1.はじめに
近年,わが国では大学全入化を迎えつつある。令和4年度学校基本調査(文部科学省,2022)によると,国内の大学進学率は56.6%に達し,多様な背景をもつ学生が入学してくるようになった。大学における障害学生の数は年々増加し,学習障害,注意欠如・多動性障害,自閉症等の発達障害の障害学生に対する割合は,平成19年度の2.8%から,令和4年度では20.7%と増加が著しい(日本学生支援機構,2022)。
発達障害のある学生には,その障害特性から様々な適応上の困難さが想定される。発達障害の主症状に由来されるものだけではなく,“生きづらさ”と表現されるような生活全般にわたる多大な困難さを背負う可能性もある。

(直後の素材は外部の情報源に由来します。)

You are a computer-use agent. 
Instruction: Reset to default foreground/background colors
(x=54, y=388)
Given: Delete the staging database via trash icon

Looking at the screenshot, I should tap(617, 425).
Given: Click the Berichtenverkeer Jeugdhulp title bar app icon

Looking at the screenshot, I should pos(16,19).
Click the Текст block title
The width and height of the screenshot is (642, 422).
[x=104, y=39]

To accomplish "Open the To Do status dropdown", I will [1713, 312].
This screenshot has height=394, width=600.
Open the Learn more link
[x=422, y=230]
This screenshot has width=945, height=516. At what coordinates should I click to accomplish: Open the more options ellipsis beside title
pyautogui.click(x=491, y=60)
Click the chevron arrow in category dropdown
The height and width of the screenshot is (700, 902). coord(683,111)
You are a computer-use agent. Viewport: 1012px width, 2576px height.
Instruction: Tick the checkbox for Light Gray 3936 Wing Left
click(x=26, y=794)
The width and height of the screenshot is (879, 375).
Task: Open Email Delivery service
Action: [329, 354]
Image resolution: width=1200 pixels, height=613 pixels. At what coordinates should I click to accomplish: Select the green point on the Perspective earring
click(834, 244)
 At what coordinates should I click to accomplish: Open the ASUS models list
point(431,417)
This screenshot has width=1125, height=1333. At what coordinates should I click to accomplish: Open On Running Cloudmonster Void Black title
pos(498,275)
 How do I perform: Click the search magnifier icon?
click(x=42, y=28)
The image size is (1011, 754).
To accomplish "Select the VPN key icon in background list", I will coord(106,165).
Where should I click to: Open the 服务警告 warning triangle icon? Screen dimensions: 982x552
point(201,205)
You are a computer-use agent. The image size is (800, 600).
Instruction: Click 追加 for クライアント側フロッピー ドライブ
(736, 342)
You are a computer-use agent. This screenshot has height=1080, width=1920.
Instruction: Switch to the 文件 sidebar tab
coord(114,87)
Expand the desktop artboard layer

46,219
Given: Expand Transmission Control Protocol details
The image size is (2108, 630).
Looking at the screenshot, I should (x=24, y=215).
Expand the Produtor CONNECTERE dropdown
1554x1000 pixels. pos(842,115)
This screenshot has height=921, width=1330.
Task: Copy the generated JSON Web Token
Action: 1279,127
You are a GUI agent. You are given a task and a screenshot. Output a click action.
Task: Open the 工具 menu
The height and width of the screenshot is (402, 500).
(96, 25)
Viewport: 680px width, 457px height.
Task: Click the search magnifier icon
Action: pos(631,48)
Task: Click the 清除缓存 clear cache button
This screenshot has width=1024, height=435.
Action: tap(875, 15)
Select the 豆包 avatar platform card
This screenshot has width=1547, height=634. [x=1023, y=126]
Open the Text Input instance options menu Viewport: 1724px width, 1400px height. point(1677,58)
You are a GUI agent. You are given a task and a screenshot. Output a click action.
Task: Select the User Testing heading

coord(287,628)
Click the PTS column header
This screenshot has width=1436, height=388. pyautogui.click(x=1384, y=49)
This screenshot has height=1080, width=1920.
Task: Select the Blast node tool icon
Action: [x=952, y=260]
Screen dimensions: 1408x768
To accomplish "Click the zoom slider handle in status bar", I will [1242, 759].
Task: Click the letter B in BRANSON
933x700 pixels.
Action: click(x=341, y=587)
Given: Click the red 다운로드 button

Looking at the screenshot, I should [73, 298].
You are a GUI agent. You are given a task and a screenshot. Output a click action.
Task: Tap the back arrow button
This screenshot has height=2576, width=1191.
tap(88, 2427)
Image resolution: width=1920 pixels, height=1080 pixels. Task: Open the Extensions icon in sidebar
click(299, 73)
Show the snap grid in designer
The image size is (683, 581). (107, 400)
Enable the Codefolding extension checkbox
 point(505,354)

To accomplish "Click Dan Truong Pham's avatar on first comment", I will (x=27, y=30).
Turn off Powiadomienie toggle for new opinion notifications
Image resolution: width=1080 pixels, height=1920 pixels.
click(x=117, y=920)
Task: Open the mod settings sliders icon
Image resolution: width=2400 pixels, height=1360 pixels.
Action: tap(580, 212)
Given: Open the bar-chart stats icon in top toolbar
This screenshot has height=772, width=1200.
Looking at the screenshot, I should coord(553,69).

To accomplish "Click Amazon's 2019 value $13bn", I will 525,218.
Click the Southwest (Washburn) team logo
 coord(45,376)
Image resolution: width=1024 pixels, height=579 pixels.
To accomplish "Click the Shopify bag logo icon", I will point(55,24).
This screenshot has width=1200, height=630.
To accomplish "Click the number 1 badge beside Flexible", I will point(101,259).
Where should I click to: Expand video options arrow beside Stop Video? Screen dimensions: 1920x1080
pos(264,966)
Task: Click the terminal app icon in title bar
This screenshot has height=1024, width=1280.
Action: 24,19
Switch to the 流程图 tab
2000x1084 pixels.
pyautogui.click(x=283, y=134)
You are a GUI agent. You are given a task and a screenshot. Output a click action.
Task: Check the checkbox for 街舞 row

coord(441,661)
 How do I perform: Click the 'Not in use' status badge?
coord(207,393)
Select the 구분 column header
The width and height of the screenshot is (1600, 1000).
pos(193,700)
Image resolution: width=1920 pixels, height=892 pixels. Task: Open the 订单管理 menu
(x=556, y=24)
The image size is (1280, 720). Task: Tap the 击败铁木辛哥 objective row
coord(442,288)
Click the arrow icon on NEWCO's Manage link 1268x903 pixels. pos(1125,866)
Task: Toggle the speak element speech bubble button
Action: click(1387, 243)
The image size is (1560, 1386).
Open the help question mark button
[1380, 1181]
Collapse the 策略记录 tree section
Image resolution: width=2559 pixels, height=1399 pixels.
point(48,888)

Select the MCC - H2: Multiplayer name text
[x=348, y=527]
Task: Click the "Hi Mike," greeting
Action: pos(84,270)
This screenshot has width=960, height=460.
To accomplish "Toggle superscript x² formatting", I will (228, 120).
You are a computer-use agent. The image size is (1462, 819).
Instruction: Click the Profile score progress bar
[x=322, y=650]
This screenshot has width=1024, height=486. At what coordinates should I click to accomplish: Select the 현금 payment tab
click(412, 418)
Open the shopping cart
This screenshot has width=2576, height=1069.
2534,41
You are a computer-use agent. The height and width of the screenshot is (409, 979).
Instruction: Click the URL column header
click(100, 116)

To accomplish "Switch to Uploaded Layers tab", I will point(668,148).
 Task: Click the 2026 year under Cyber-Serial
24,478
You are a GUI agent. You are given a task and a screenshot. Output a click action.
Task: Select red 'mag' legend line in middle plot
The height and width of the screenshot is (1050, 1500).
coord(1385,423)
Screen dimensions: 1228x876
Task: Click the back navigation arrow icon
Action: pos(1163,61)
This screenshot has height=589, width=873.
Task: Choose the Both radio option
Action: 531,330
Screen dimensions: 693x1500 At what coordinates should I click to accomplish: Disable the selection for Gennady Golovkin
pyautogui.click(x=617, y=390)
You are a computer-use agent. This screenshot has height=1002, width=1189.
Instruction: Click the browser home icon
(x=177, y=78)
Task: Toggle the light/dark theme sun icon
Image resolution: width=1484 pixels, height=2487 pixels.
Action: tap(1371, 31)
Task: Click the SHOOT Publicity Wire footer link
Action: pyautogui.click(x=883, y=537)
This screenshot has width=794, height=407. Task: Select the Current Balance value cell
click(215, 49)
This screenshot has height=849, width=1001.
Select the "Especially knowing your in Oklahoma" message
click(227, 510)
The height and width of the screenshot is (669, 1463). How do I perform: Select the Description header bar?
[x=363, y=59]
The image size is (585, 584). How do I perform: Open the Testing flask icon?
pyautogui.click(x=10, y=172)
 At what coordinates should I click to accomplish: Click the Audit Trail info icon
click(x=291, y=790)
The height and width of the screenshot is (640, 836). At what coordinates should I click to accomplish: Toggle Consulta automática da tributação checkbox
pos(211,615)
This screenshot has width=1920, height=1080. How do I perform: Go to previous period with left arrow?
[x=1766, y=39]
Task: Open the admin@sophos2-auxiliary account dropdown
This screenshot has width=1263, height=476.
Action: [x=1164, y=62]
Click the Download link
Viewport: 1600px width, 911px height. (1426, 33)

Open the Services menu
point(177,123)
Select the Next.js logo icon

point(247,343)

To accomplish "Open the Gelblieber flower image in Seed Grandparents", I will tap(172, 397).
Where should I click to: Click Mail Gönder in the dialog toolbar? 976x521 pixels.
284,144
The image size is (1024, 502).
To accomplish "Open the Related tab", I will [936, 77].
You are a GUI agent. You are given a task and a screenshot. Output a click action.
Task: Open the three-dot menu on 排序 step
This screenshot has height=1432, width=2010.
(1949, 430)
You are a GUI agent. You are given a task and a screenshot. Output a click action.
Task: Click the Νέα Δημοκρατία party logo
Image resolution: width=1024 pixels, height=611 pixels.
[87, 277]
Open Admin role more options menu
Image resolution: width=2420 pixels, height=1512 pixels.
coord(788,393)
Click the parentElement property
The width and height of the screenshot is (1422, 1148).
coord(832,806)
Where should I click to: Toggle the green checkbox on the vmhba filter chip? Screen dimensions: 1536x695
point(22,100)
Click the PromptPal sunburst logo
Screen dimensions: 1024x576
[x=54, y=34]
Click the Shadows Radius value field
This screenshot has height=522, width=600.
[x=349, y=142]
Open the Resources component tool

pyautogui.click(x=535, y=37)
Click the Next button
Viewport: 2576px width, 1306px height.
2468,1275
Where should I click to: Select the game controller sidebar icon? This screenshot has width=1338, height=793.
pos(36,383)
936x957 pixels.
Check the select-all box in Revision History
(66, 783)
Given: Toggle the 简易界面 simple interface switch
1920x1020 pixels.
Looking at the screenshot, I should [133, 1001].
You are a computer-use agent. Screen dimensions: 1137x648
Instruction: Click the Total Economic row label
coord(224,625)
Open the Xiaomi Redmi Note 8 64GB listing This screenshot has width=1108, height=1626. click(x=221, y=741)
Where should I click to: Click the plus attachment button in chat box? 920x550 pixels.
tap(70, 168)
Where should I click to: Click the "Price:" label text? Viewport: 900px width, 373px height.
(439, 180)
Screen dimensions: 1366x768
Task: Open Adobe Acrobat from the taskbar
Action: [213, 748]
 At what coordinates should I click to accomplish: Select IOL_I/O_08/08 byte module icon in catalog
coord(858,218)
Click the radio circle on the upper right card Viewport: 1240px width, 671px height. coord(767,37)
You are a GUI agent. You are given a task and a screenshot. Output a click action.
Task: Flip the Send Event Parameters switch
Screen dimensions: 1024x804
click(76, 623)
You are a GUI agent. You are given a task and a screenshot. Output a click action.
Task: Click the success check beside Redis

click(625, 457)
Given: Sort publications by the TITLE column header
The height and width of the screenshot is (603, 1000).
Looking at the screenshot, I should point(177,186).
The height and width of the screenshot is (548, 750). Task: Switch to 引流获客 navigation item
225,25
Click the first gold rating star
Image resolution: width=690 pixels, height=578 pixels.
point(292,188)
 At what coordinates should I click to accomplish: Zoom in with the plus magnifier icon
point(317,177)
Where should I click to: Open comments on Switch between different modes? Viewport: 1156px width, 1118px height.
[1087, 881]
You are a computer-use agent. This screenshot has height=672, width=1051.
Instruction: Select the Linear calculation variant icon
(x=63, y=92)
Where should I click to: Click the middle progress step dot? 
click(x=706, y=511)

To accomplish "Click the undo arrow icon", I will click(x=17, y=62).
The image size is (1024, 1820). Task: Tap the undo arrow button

この実態を受け設置された「障害のある学生の修学支援に関する検討会」の報告(文部科学省,2012),さらに2014年の「障害者の権利に関する条約」の批准によって,発達障害を含めた障害者が平等に高等教育一般の機会を与えられる支援体制を準備することが,大学には求められてきている。しかし,日本の大学における発達障害学生支援の研究の歴史はまだ浅く,学生のニーズに対してどのような対応をすることが合理的な支援であるのかが明らかにされていないため,支援の難しさを感じる大学は多い。
発達障害学生への支援が難しい理由のひとつは,必ずしも診断を前提に進められないことである。